Midterm Practice Set
Assignment 6
Assignment 6 Data for Assignment 6
About This Data The data in this homework again comes from the ATUS dataset, this time focusing on time spent working. The assignment is structured very similarly to the class exercise we did to practice working with confidence intervals and sampling distributions. You can find the solutions to those exercises here.
Assignment 7
Assignment 7 Data for Assignment 7
About This Data The data in this homework comes from the Census of State and Federal Adult Correctional Facilities (CCF). The CCF is collected by the Bureau of Justice Statistics every 5 to 7 years and provides a comprehensive look at the staffing, conditions, programs, and inmate populations at all corrections facilities in the country. Data on corrections facilities in a standardized and comparable format is often hard to come by, and the CCF provides a useful means for researchers and policymakers to assess the conditions of the nation’s prisons.
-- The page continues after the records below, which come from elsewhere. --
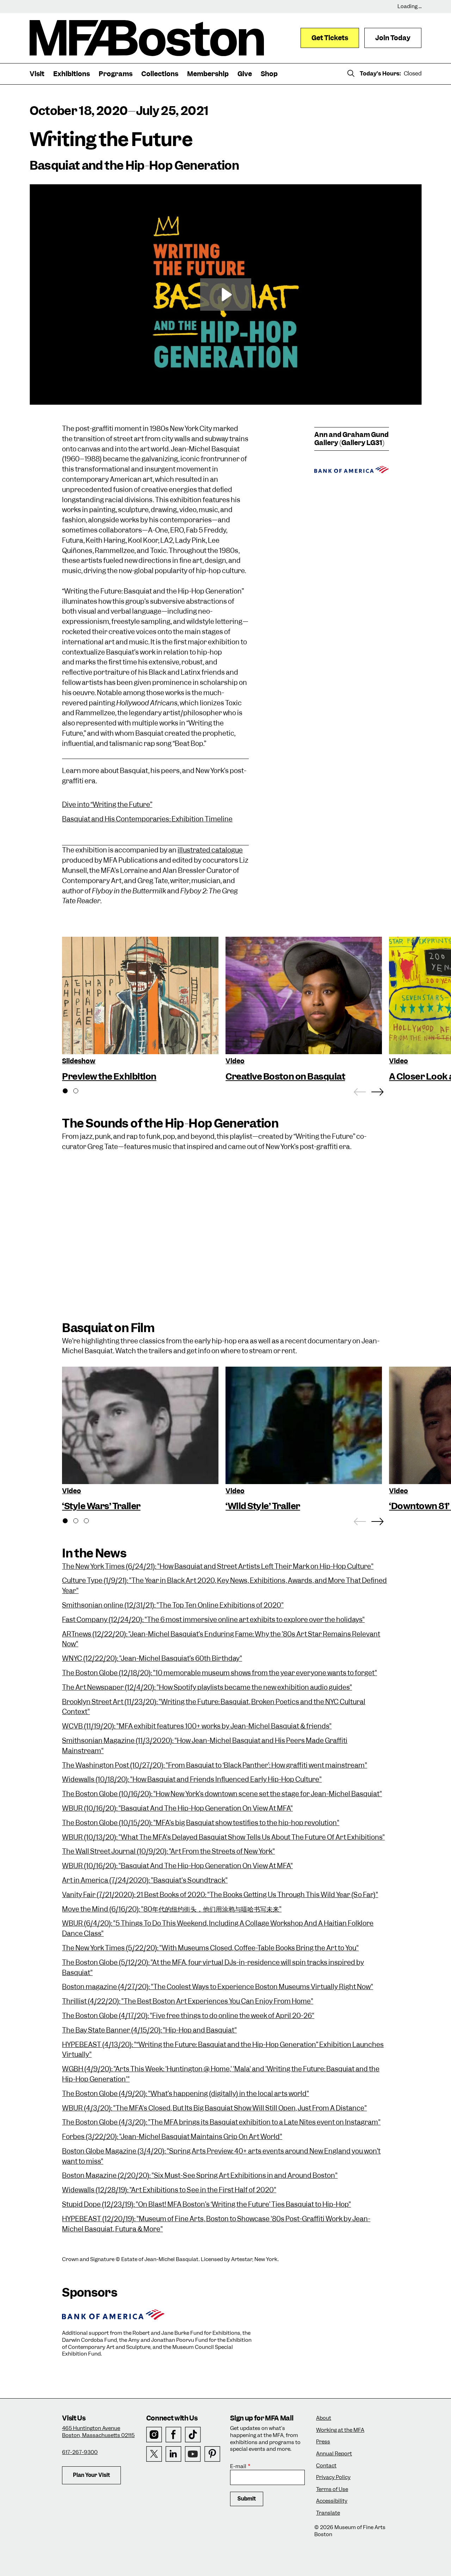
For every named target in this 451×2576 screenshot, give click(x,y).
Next (377, 1090)
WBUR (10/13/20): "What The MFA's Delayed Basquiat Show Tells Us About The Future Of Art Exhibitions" (223, 1837)
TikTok (193, 2435)
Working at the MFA (340, 2430)
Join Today (392, 38)
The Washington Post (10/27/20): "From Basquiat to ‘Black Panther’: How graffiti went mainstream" (214, 1765)
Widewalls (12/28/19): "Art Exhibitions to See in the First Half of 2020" (169, 2190)
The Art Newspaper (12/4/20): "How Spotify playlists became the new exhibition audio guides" (207, 1687)
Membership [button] (208, 73)
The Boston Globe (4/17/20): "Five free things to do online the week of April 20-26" (188, 2015)
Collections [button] (159, 73)
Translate (328, 2513)
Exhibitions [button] (71, 73)
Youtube (193, 2454)
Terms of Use (332, 2489)
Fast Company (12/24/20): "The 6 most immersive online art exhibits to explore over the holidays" (213, 1619)
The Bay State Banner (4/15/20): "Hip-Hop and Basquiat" (149, 2030)
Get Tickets (329, 38)
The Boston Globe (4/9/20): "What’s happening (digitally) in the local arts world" (185, 2093)
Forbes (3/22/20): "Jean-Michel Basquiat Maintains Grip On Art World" (172, 2136)
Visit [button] (37, 73)
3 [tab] (90, 1521)
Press (323, 2441)
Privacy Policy (333, 2477)
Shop (269, 73)
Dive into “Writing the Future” (107, 804)
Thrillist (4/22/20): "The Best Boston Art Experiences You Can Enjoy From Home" (187, 2001)
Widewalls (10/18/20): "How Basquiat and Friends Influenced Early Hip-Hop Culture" (192, 1779)
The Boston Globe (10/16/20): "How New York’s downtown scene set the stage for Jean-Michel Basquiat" (222, 1794)
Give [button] (244, 73)
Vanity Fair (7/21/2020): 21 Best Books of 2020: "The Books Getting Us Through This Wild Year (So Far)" (220, 1894)
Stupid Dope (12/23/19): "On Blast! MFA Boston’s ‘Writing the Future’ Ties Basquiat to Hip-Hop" (206, 2204)
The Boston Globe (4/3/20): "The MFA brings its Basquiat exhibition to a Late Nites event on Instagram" (221, 2122)
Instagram (154, 2435)
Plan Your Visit (91, 2475)
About (323, 2418)
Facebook (173, 2435)
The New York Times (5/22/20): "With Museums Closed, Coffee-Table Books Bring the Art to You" (210, 1948)
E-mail (238, 2466)
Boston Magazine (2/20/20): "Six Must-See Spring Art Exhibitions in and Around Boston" (200, 2175)
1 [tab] (69, 1091)
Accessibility (331, 2501)
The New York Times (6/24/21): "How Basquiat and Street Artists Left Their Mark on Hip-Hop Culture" (217, 1566)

Questions about the efficacy of various programs in improving conditions in prisons, the relative size and density of prisons, and the staff-to-inmate ratios in different kinds of prisons are potential applications for the data. In my own work, I have used this data to compare public and private prison conditions and examine the link between staff demographics and prison violence.
Assignment 8
Assignment 8 Data for Assignment 8
About This Data The data in this homework comes from a randomized control trial (RCT) in India. The RCT was carried out by Nobel laureats Esther Duflo and Abhijit Banerjee (with co-authors). They received their Nobel in Economics for increasing the use of randomized control trials in testing theoretically derived propositions in economics, international development, and political economy. This particular RCT was implemented to test how parents might use performance information on their child’s academic progress to ensure their schooling improves. One common theory is that when parents have more information about their child’s academic performance, they will either engage with the school more to demand improvement, make more effort to teach the child at home to complement their schooling, or enroll the student in additional schooling. However, after randomly assigning parents to reciving more information about school performance, tools to test their child to monitor progress, or access to remedial schooling, they found no effects - which suggests providing performance information alone is insuficient to improve public services. You will be using a cleaned version of the data used in this study to implement two-sample t-tests.
Assignment 9
Assignment 9 Data for Assignment 9
About This Data The data in this homework come from the National Health Interview Survey (NHIS). The NHIS is run by the Centers for Disease Control and Prevention (CDC) and collects health information from a nationally representative sample of the U.S. every year. The NHIS provides a rich set of information about respondents’ demographics, socioeconomic status, access to healthcare, use of various health programs, self-reported health information, and verious measures of habits and behaviors related to health. Public health researchers often use data like the NHIS to monitor population level trends in disease and various dimensions of health. For instance, recent work has examined how cardiovascular disease in the U.S. has changed in recent decades, the linkages between psychological distress and death, and racial gaps in the health benefits of educational attainment. You will be using a small random sample from the NHIS to implement a simple, bivariate linear regression that mirrors what we did in Class Lab 7.
Assignment 10
Assignment 10 Data for Assignment 10
About This Data The data in this homework returns to the National Health Interview Survey (NHIS) to expand on some of the predictors of mental health we examined in Assignment 9. You will implement a simple bivariate linear regression and then add controls to the regression to examine how accounting for additional factors alters our understanding of the relationship in which are most interested.